18 February 2026 12:24 PM

By: sayum


“Custody Is Sine Qua Non”, In a significant ruling on the scope and applicability of Section 27 of the Indian Evidence Act, 1872, the Supreme Court on 17 February 2026 held that a discovery statement made by an accused prior to being taken into police custody is inadmissible under Section 27. The Bench of Justice Sanjay Kumar and Justice K. Vinod Chandran set aside the conviction of a stepfather accused of murdering his six-year-old stepdaughter, holding that the recovery allegedly made on his disclosure could not be relied upon under Section 27 as he was not in custody at the time of making the statement.

The judgment is a crucial reaffirmation that “custody” is an essential pre-condition for invoking Section 27 and cannot be diluted merely because recovery followed the statement.

Recovery Before Arrest

The prosecution case rested partly on a memorandum dated 13.10.2018 at 10:30 A.M., allegedly recording the accused’s statement that he would show the place “where her bones and ashes are and the place where her skull and bones were.” Acting on this information, the police recovered burnt bones from a field and a skull and teeth from a canal.

However, the arrest memo on record revealed that the accused was formally arrested only at 22:00 hours on the same day—several hours after the recovery was effected.

This discrepancy formed the core legal issue before the Supreme Court: whether Section 27 could apply when the accused was not in police custody at the time of making the statement.

Section 27: A Proviso With Strict Preconditions

The Court began by reiterating the legal architecture of Sections 24 to 27 of the Evidence Act.
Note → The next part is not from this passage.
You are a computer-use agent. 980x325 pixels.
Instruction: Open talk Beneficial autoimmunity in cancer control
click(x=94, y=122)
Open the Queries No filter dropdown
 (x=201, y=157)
Referring to Jaffar Hussain Dastagir v. State of Maharashtra, the Bench explained that Section 27 operates as a proviso to Sections 24 to 26 and permits admissibility only of “so much of the statement” as distinctly relates to the discovery of a fact.

However, the Bench emphasized that custody is not a mere technicality but a statutory mandate. The Court categorically held:

“Section 27 of the Evidence Act clearly speaks of information received from a person accused of any offence while in the custody of the police… The accused at the time of the statement was not in the custody of the police and hence it is removed from the ambit of Section 27.”
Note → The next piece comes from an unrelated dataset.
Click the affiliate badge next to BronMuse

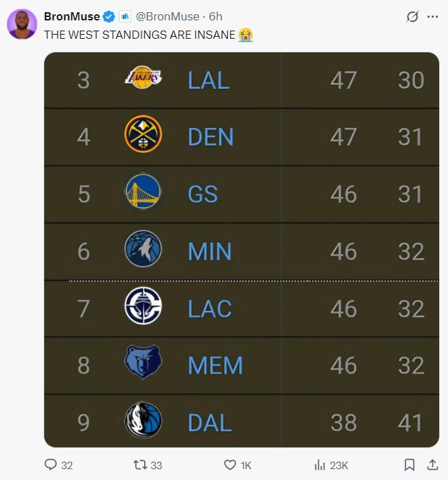(125, 16)
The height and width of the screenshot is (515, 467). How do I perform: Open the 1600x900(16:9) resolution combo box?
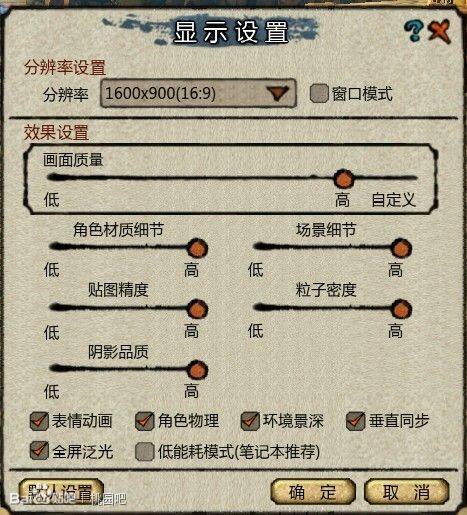[198, 93]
The Court found that the statement having been recorded at 10:30 A.M., and the arrest being effected only at 22:00 hours, the mandatory condition of custody was absent.

Meaning of ‘Custody’: Surveillance or Restraint Required

The State sought to rely on precedents such as Dharam Deo Yadav v. State of Uttar Pradesh, where the Court had interpreted “custody” broadly to include situations of police surveillance or restriction even without formal arrest.

The Supreme Court acknowledged this interpretation and referred to State of A.P. v. Gangula Satya Murthy, which held that formal arrest is not indispensable if the accused is under effective restraint or surveillance.

Yet, in the present case, the Court found no material to show that the accused was under custodial surveillance or restriction when the statement was made. The accused had accompanied his wife to lodge a missing complaint, and there was no evidence that he was treated as a suspect or restrained in any manner at that time.

Thus, the Court declined to stretch the meaning of custody to fit the prosecution’s case.

Calcutta High Court’s Early Warning Recalled

The Bench also referred to the historic decision in Durlav Namasudra v. Emperor, where the Calcutta High Court held that Section 27 cannot apply if the information is given before custody.

Interestingly, the Supreme Court noted the anguish expressed by the Chief Justice in that case, who described the provision as paradoxical but binding until amended by the legislature. The present judgment echoes that strict adherence to statutory language remains necessary.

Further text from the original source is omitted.